O acesso ao SUS é um Direito Social, mais do que isso é um direito humano à saúde, e, portanto, sua efetivação decorre de uma Política de Estado, e não de Governo. Isto, na prática, significa que a existência do SUS e a garantia dos seus princípios não dependem de um escolha política do governante, já que ele já representa uma escolha da Sociedade Brasileira.
Sendo os Municípios entes da Federação Brasileira, os gestores municipais gozam de autonomia na execução de suas políticas públicas. A forma como se dá a gestão no SUS em cada município é determinante, neste sentido, para a efetivação do direito à Saúde.
SUS e os Municípios
No Brasil, a gestão do Sistema de Saúde é de responsabilidade de todos os membros da Federação: União, Estados e Municípios e coube à legislação a definição de suas responsabilidades. A gestão do SUS, portanto, decorre de um complexo processo de negociações que envolve a burocracia pública, o conjunto dos profissionais de saúde, sindicatos, organizações da sociedade civil, dentre outros. As instâncias colegiadas do Sistema Único de Saúde (SUS), enquanto fóruns de negociação e espaços de escolhas e decisões políticas e técnicas assumem elevado grau de importância na determinação dos rumos das políticas setoriais.

....................

## Instruções da tarefa
Transcreva, do texto acima sobre a gestão do SUS, o trecho que começa em "SUS e os Municípios" e vai até "das políticas setoriais.", inclusive.

## Lista de dados
....................

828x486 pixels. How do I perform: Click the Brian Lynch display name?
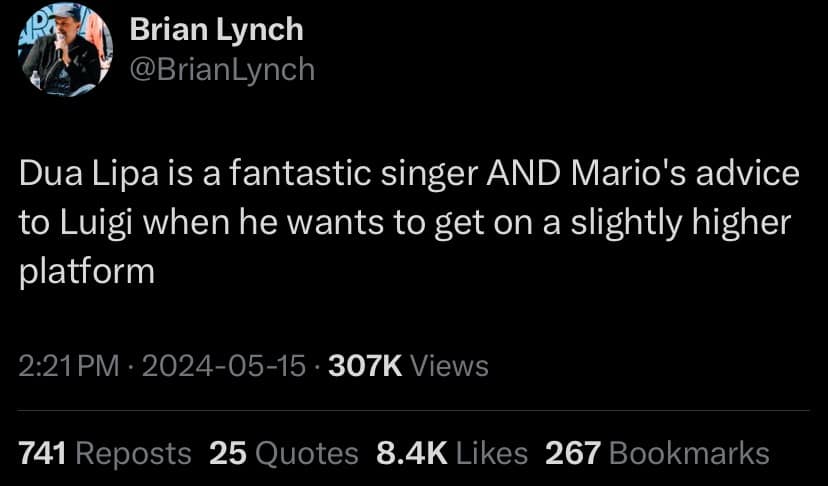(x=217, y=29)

....................

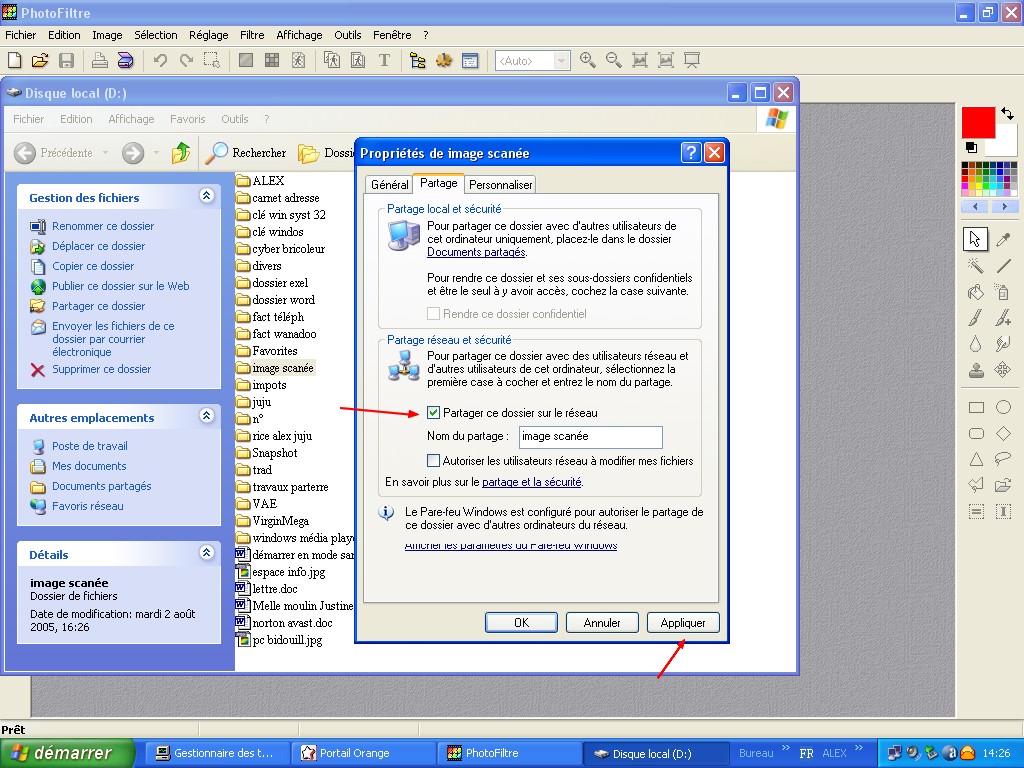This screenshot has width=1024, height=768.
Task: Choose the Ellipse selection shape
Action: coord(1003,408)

....................

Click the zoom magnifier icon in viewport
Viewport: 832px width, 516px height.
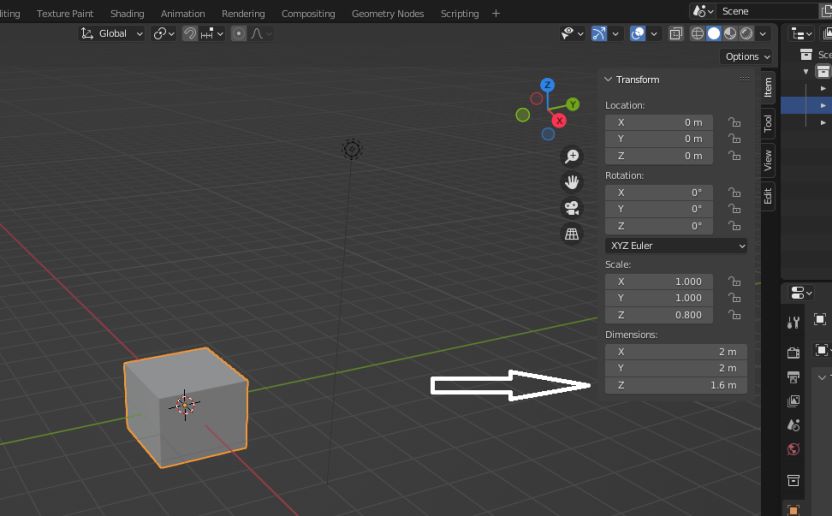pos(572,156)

....................

## Resposta final
SUS e os Municípios
No Brasil, a gestão do Sistema de Saúde é de responsabilidade de todos os membros da Federação: União, Estados e Municípios e coube à legislação a definição de suas responsabilidades. A gestão do SUS, portanto, decorre de um complexo processo de negociações que envolve a burocracia pública, o conjunto dos profissionais de saúde, sindicatos, organizações da sociedade civil, dentre outros. As instâncias colegiadas do Sistema Único de Saúde (SUS), enquanto fóruns de negociação e espaços de escolhas e decisões políticas e técnicas assumem elevado grau de importância na determinação dos rumos das políticas setoriais.